** Opening Data for processing block **

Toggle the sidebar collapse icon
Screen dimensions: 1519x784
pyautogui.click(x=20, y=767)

** Closing Data for processing block **
** Opening Data for processing block **

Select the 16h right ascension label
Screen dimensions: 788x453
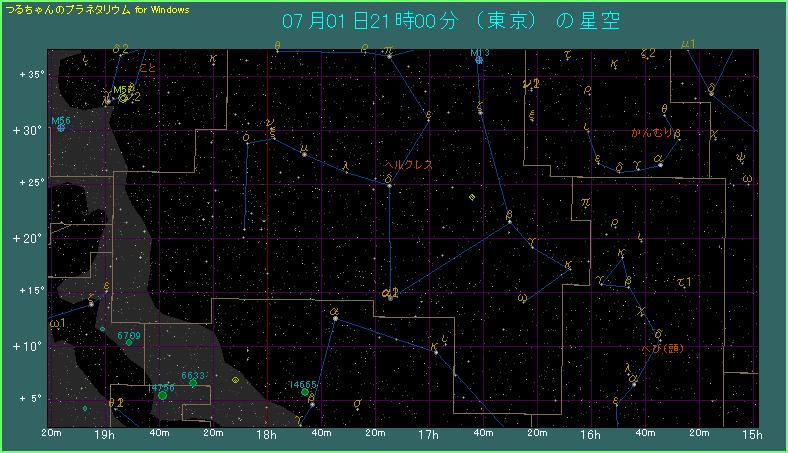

** Closing Data for processing block **
** Opening Data for processing block **

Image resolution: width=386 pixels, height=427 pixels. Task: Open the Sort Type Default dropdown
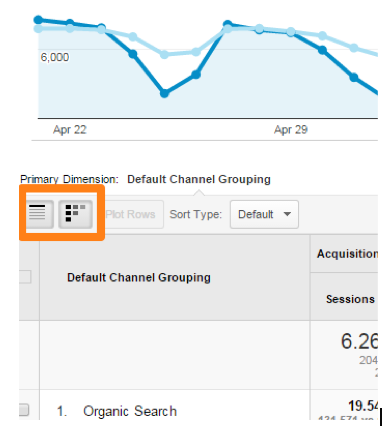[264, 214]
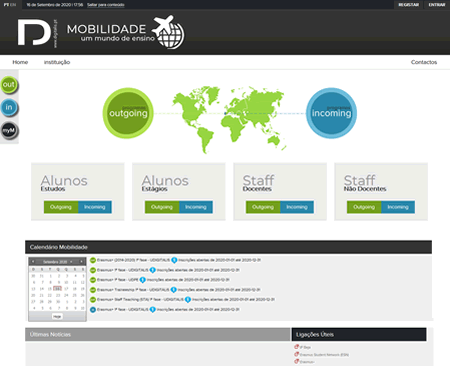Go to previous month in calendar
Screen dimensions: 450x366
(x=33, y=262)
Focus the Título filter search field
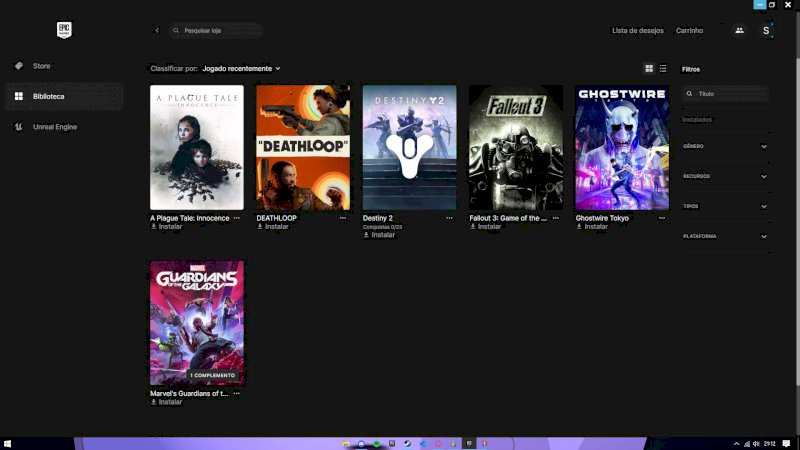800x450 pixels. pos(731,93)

** Closing Data for processing block **

- [Your goal]:
Give the exact lines, and only those, from the line containing "Select the 16h right ascension label" through the line containing "Screen dimensions: 788x453" in the entries above.

- [Answer space]:
Select the 16h right ascension label
Screen dimensions: 788x453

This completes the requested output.